═════ Data to use ═════

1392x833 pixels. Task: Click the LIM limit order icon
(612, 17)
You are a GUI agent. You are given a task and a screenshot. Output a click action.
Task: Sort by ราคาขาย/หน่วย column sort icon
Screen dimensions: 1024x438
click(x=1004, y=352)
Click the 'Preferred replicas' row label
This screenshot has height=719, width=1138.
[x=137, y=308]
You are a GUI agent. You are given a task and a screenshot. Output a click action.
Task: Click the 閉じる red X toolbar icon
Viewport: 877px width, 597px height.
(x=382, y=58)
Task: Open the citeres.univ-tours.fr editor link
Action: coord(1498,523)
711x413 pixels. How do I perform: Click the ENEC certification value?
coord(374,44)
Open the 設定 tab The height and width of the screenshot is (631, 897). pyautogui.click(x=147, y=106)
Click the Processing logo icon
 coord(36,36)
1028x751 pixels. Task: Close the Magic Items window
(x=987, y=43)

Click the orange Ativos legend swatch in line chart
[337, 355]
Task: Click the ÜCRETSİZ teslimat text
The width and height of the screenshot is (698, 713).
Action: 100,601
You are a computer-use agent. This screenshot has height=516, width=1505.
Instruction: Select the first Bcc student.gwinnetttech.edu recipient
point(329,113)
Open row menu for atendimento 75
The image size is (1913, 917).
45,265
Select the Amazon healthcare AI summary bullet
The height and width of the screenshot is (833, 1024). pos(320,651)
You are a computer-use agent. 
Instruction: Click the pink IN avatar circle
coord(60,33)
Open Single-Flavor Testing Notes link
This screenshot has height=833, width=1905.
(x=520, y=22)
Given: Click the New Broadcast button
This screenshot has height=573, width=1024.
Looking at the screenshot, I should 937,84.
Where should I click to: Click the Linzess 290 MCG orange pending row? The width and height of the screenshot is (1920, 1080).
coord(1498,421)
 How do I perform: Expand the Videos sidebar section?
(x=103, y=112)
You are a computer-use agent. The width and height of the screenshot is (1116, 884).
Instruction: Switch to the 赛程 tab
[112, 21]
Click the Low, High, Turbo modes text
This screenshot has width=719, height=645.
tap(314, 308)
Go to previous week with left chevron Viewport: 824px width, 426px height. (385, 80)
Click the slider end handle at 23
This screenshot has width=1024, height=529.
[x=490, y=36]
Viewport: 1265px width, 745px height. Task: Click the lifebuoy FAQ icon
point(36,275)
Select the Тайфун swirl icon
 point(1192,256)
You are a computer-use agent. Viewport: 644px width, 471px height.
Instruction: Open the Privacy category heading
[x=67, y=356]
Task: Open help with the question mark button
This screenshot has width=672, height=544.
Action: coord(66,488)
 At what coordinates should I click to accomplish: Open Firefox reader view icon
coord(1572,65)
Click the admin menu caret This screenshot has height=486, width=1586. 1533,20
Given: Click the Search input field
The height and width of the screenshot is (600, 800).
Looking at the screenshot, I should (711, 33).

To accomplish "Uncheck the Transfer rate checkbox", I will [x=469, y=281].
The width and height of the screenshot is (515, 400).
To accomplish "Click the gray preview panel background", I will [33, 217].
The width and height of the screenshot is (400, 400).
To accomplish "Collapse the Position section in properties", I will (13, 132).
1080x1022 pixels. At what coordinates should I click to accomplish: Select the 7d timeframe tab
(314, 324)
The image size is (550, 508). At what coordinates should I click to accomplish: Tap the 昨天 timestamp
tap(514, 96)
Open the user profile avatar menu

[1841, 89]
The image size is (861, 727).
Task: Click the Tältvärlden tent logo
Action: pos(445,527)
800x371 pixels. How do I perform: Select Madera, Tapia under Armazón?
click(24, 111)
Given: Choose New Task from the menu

═════

**Aim of the exercise**
Every line above that includes the word "computer" must appear in the answer.

**Response**
You are a computer-use agent. This screenshot has height=516, width=1505.
You are a computer-use agent. 
You are a computer-use agent. The width and height of the screenshot is (1116, 884).
You are a computer-use agent. Viewport: 644px width, 471px height.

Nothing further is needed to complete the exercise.